Адмирал Клифф Мо, ветеран Конкисты и командующий Вторым флотом, умирал семьсот двадцать три раза. Со временем привыкаешь.
– Я слышал, Ян Колас выдержал двадцать синхронов в течение трех суток, – сказал Коста.
Ян Колас выдержал двадцать прыжков и ослеп на один глаз, и лицо у него неприятно онемело.
– Ван Остен и затяжной синхрон…
Ван Остен. На экспериментальном корабле «Рэй», оборудованном модифицированными инерционными камерами, с нанороботами, заменившими кровь, со стабилизирующими имплантами в мозгу. Он провел в VDM‑фазе почти час и смог преодолеть десятикратную трассу. Через полгода перенес разрыв аневризмы, через год умер. Перед смертью… Он рассказывал странные вещи перед смертью.
– Глайдер «Сквиз» смог преодолеть за один прыжок…
Двести световых лет.
– Ты помнишь, что с ними стало?! Я видел некоторых, у меня дядя служит в карантине… Их держат в коконах, потому что они перегрызают себе вены.
Коста боялся. Коста хотел, чтобы я сказал – нет. Нет, мой друг, мы будем ждать помощи. Мы будем болтаться в рыбьем пузыре пустоты, в миллионы раз превышающем размеры нашей галактики. И нас спасут.
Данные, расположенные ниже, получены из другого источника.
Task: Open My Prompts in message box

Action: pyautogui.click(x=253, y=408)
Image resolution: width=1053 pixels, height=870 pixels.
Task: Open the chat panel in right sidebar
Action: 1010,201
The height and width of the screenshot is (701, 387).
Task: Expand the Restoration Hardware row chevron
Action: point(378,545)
– С точки зрения космографии семьдесят лет падения в войд – прекрасный эксперимент, – сказал я.
Коста промолчал.
– С точки зрения космографии семьдесят лет синхрон-джампа – прекрасный эксперимент, – сказал я.
Коста промолчал.
– Нам не выбраться, Коста, – сказал я. – И нас не спасут. В любом случае. Вопрос в том, как мы проведем оставшееся время.
Он промолчал снова.
Четвертые сутки, Коста разбудил меня. Постучал по плечу, он всегда так.
– Я всю ночь провел в сфере, – сообщил он. – Кажется, я придумал. Если сдвинуть VDM‑фазу…
Примерно полчаса Коста рассказывал, как можно на полторы минуты сдвинуть фазу полета смерти, чем увеличить дальность шага, я думал о другом.